# Applying Textures to Untextured Images Using Neural Networks

Final Video

## Abstract

Producing textures for images is a labor intensive process that can take significant human time. Additionally, older source material, such as video games from antiquated hardware, lacks textural detail of the level modern systems contain. Finding a fast and effective way to automatically apply textures to untextured images could significantly reduce labor for projects that require handmade textures and additionally efficiently revitalize older source material. We attempt to apply textures automatically to non-textured images of 3d renderings using convolutional neural networks as a final step in a graphics pipeline.

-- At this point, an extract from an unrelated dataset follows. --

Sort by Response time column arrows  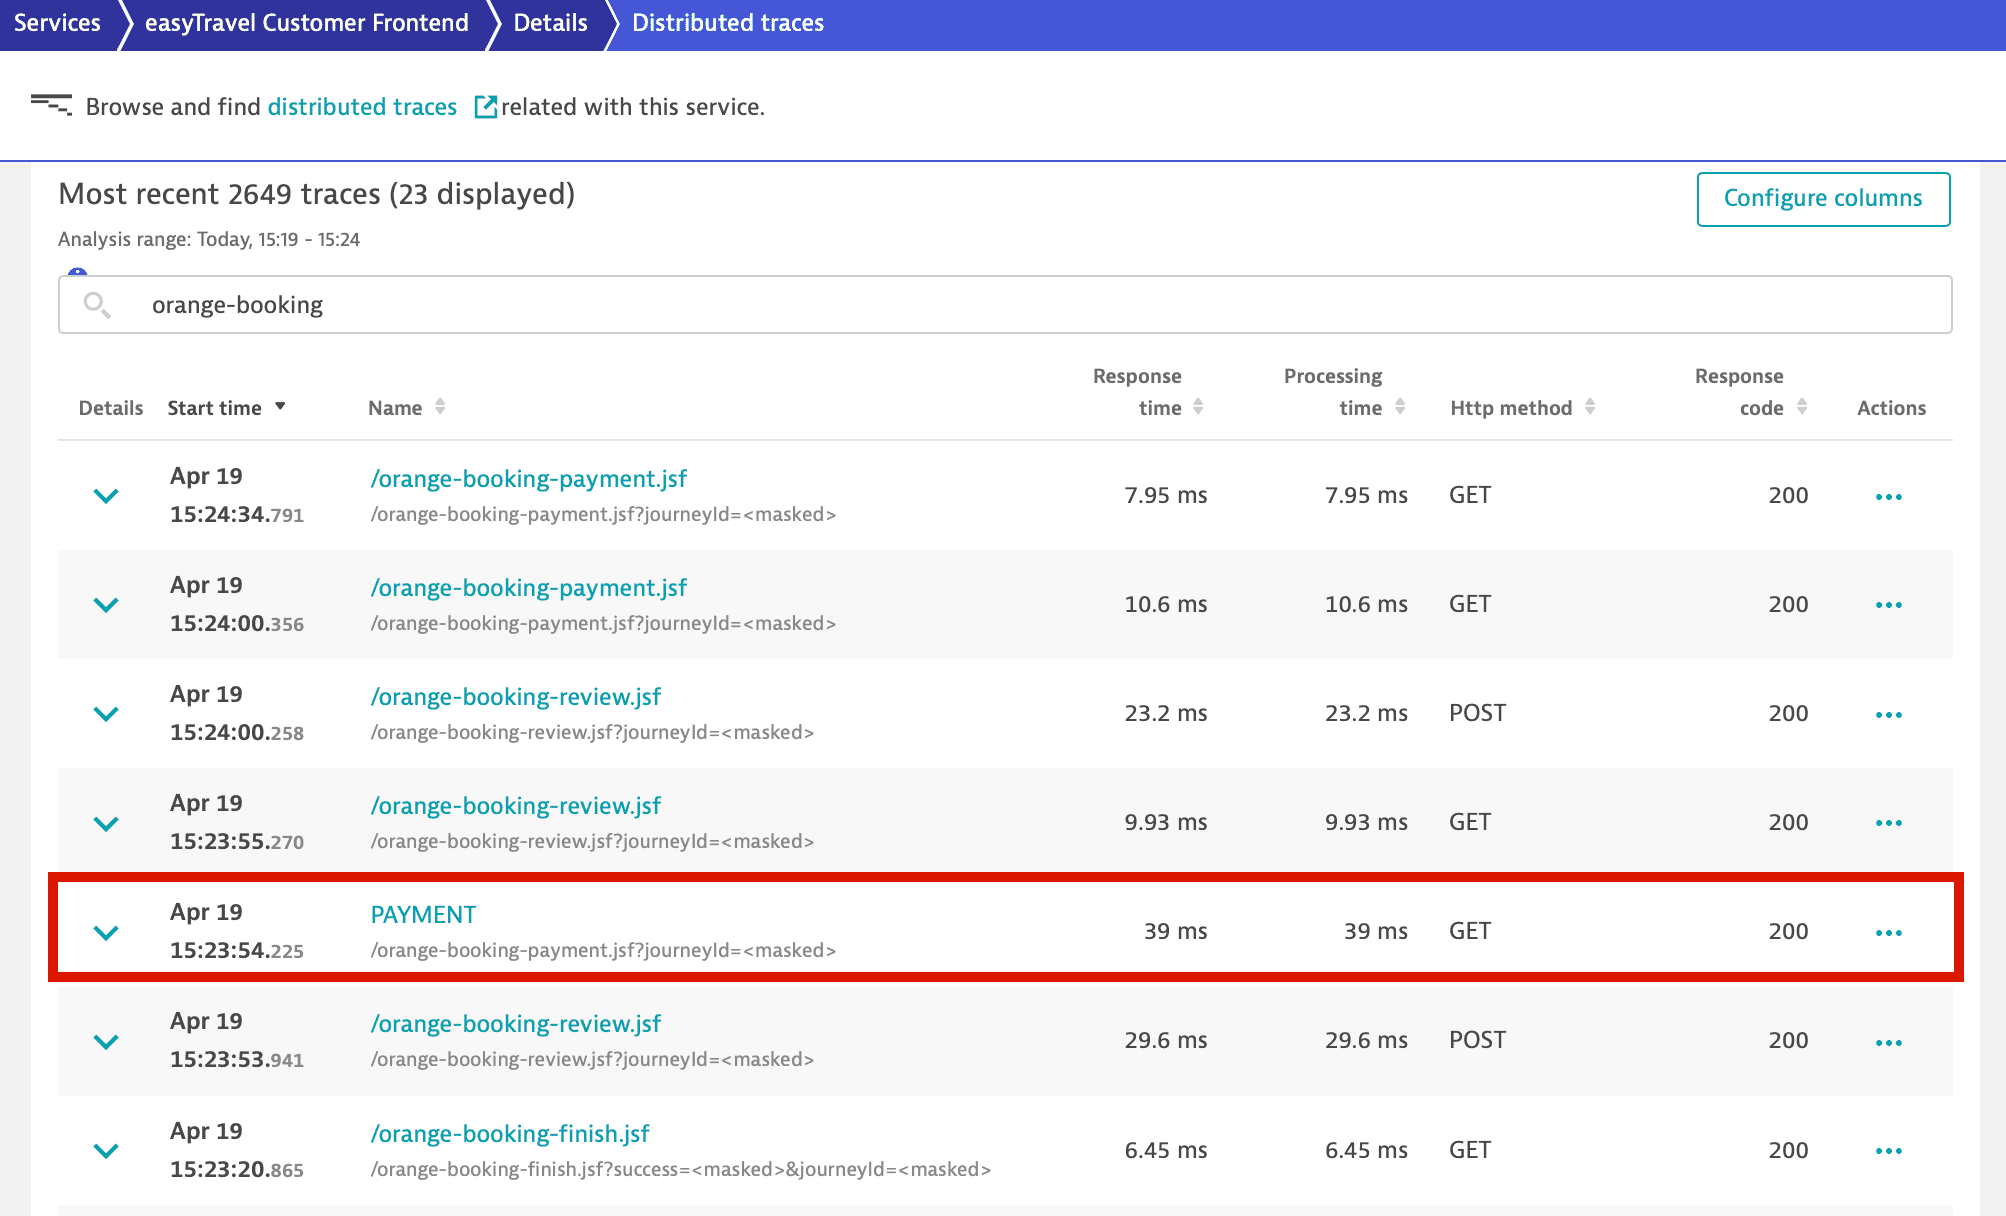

Our final product is a system in which you can pass an untextured rendering with a texture cue into a trained convolutional neural network that then outputs a fully textured result.

## Technical Approach

Our original proposal was to arbitrarily texturize geometric objects inside a scene. The holy grail was to select certain objects in a scene, specify a texture, then ask a neural network to accurately texturize that object. However, after talking with Pratul, he suggested that we start with an easier problem - learning how to texturize a single plane in 3D as a basis for solving this problem. If this was successful, then we could build up for the hard problem of texturizing more complex geometries.

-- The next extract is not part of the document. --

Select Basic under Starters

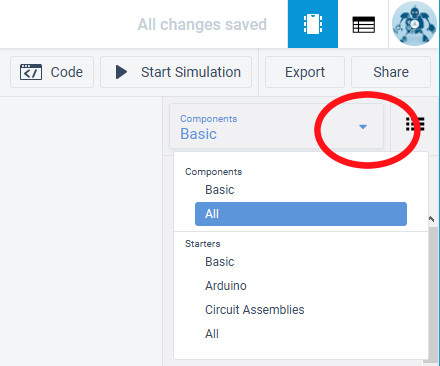point(220,262)
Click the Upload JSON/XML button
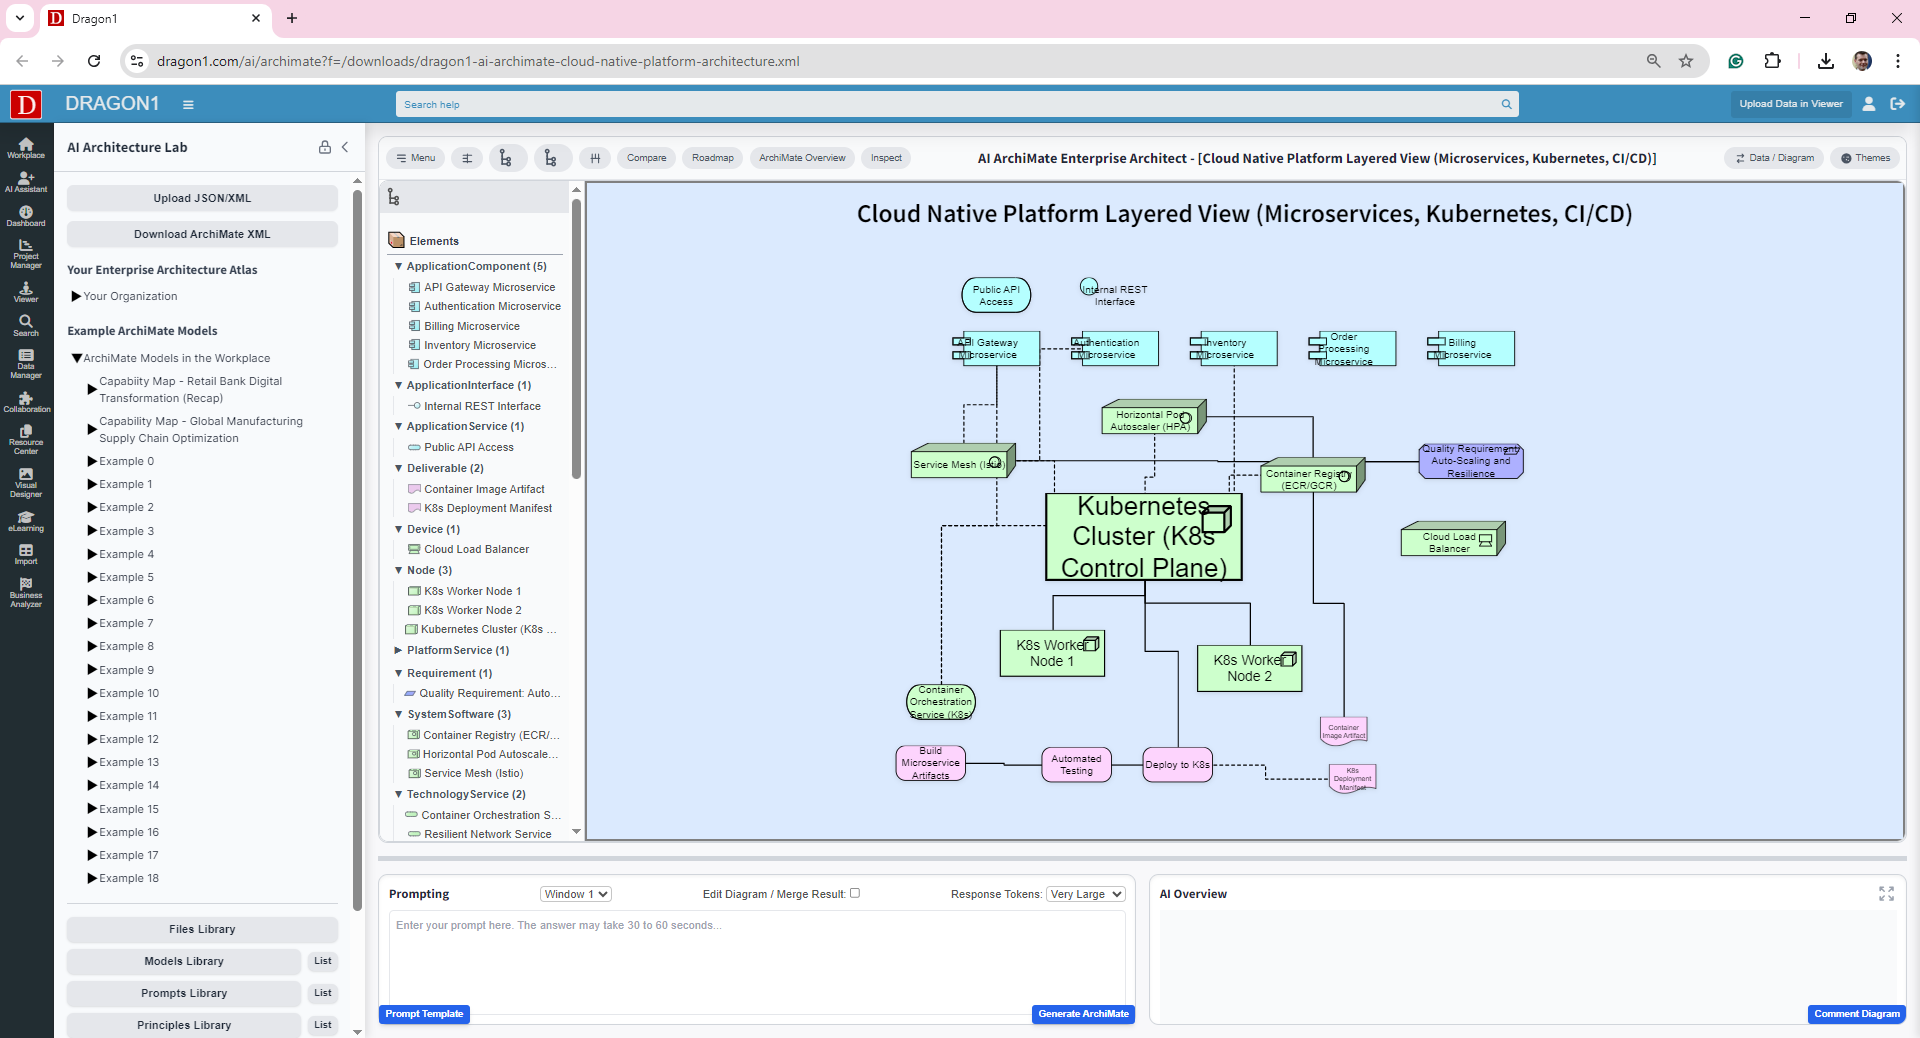 (202, 198)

We approached the problem with the CNN derived in Chen and Xu et. al. 1. This CNN shows that a simple architecture (fully-convolutional) with a simple loss function (L2 loss) could learn a to approximate a large number of operators such as L0 smoothing and style transfer efficiently. We figured that our problem was similar, except that we wanted to encode information about the desired texture using some sort of cue passed to the network.

### Rotating Plane

Our first approach was to try and pass in the texture directly to the network. This would validate whether the network could learn to “wrap” the texture around the geometry. If it could easily learn the homographic transformation of a flat plane to the rotated plane, then we could use this method combined with information about the geometry to automatically apply the texture. Unfortunately the problem of learning geometric transformations with neural nets is quite difficult. The central issue in this task arises in the size of the perceptive field of each neuron. Consider a simple translation. If a pixel is to be translated $n$ pixels from it’s input position to it’s output position. This thus implies that the perceptive field of the final pixel must contain pixels at least $n$ pixels away. More generally, any translation mapping a pixel in the input to a pixel $m$ pixels away requires the perceptive field of the final pixel to be at least $m$. Perceptive field increases with depth of the neural network. Often, the perceptive field of hidden units does not become large enough to even possibly learn such transformation until very deep layers, reducing the net’s ability to learn robust homomorphic mappings. Attempts to embed the structure of geometric transformation, such as transformation matrices, in which the parameters of these structures are learned have demonstrated success. cite As our initial model did not contain any such elements, the model was unable to learn the desired transformations. While it is difficult to accurately deduce what is being learned by any network, the fact that the net couldn’t even match the edges of the output suggests this perceptive field may have been present, as such an observation is indeed consistent with this pattern.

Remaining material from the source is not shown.